Life is not cotton candy. It’s difficult, a struggle, and a journey. For resilience and freedom of my soul’s sakes, I want to be out—transparent and honest for the first time in my life.

I have been enduring crap and I know I am yet to endure more crap. Chil, you will, too~ *winks*

Here’s a sample. I saw myself starting this project of a wonderful ’30 days of stories’ prompt I found two years ago. Must I say yay because I stopped at day two? Sure. Zero consistency, very unreliable, horrible work ethic, blablabla.

Lie. No way. For years, I punished and blamed my self for how things turn out and how life failed. To be how my (recent ex)boyfriend, my family, and the society have envisioned has been all that mattered. Then, it hit me like whiskey. After having had too much – as I hope it does for you as well – I understood that I buy my shit, and I pay for my choices after all!

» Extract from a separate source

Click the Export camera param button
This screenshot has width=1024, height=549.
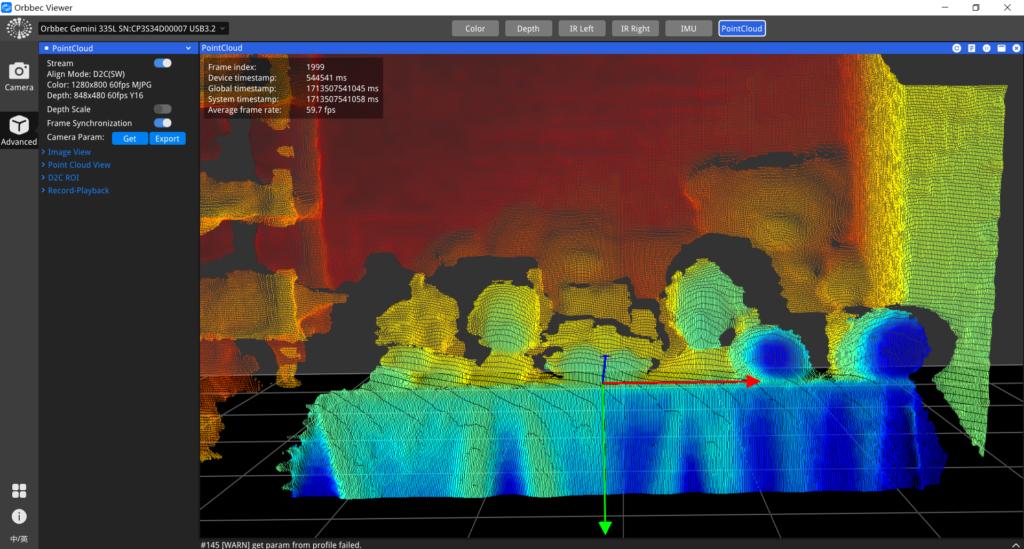pos(167,138)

I am not proud of shit, don’t get me wrong. But, it’s my shit. I did it and I have the option to watch it float and disgust myself or I could flush it down the drain and forget about it. I may even choose not to not look at it before I let it go because tomorrow I will shit again. With the right food choices, it must feel easier. Besides, I got better things to do.

Truth. Thus, I apologize to me and I forgive me.

2017 is the year where I should stop being hard on myself. It is my year of discovery and truthfulness. I invite you to journey with me, wherever and whoever you are, my faraway and lost soul sister in heartbreak, drama, and Lady Gaga (admit it).

Let’s get out and don who we are. Let us stain ‘em all haters with red lisptick like we just found out we’re the bosses of us. Without doing harm to anyone, but bringing joy to those we love. Without inflicting pain on ourselves, but fueling our very desires.

So long, old me! I am out. When will you be?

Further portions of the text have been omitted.